Indeed, her recent material has seen her attract new listeners with performances with acts as diverse as Silver Apples, Grumbling Fur and Arcane, as well as a recent appearance at The Sage for BBC Radio 3’s Free Thinking Festival in March. That was a really great night with a cracking bill as Swarm Front and Midnight Doctors played as well. The whole thing was pretty nerve-wracking actually: I got in early to do a sound check only to find that the PA wouldn’t be set up until just before the gig, and on the night itself, I was told that Verity Sharp would do a live interview with me in the middle of my set! But it’s fun to do gigs in different settings – you just have to go with it and accept that you’re at the mercy of the organisers of the event – and in the end, the gig and interview both went really well and I enjoyed it immensely.”

One key aspect of Stern’s sound that has remained consistent across this shift however is her use of loops and vocal layers. “I remember very clearly when I decided to use loop pedals: Rose Kemp played a gig in the record shop Alt Vinyl (RIP) in 2005 and I was blown away when I heard her record her own vocals live and then harmonise with them using a loop pedal.
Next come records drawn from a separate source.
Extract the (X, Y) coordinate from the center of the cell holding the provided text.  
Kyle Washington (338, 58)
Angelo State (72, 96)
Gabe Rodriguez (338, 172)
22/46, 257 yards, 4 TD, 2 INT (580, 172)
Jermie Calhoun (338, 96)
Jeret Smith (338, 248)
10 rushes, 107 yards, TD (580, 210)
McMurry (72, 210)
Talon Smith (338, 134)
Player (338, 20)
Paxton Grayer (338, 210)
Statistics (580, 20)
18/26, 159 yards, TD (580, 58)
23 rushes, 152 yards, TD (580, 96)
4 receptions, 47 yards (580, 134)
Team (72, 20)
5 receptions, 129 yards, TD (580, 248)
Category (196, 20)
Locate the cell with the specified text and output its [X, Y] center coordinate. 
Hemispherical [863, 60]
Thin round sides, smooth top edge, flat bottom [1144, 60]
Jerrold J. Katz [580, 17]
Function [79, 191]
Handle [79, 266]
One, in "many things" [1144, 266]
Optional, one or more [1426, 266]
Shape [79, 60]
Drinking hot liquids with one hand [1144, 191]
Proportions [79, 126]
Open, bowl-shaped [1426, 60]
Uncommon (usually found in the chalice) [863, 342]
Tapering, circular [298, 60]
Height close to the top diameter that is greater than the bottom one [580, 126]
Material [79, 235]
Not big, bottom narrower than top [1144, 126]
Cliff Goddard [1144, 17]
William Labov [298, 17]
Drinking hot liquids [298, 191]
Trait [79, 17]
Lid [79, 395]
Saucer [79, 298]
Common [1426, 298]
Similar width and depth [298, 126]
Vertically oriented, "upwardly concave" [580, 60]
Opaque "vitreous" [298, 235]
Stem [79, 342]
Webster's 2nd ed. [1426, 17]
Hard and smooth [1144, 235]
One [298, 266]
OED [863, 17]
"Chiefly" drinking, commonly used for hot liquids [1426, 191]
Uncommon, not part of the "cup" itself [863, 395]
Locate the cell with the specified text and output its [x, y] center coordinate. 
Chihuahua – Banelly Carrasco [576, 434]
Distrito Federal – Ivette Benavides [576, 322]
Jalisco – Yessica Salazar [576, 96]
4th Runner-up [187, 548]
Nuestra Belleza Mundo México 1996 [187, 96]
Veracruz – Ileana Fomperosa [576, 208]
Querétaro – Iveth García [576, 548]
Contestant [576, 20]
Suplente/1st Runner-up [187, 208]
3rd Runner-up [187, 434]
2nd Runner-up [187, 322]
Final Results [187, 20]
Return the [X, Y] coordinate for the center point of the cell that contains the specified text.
I had, at that point, for some time wanted to revisit the old folk and choral songs that I’d sung at school back in Sweden, and when I saw Rose’s gig, I had a complete epiphany. So I borrowed a similar pedal from a friend to try it out, and did my first solo gig a few months later.”

Another major influence on Stern that comes up is the soundtracks of John Carpenter. “I’m a product of my generation, growing up watching John Carpenter films in the eighties and nineties. The Carpenter influence is very clear in one of my tracks, which is essentially a homage to him, but it’s more subtle in the rest of my stuff by just reflecting similar sounds. In terms of film scores, the single most influential composer is Krzysztof Komeda, a Polish composer who wrote the soundtrack to Roman Polanski’s Rosemary’s Baby and The Fearless Vampire Killers. The Fearless Vampire Killers was my absolute favourite film when I was eight – I watched it pretty much every week for nearly a year!”

While her upcoming show at Northern Electric Festival is her main priority, she does broach the subject of a new album as well. “I’ve just been away procrastinating for two and a half months, drinking margaritas and eating tacos, but the idea is that I’ll start recording this year with the intent on releasing an album next year. But I say this every year, so you might want to check in on me again in a few months. Bring a bottle of tequila when you do.”

Nathalie Stern plays Cluny 2 as part of Northern Electric Festival on Saturday 22nd July.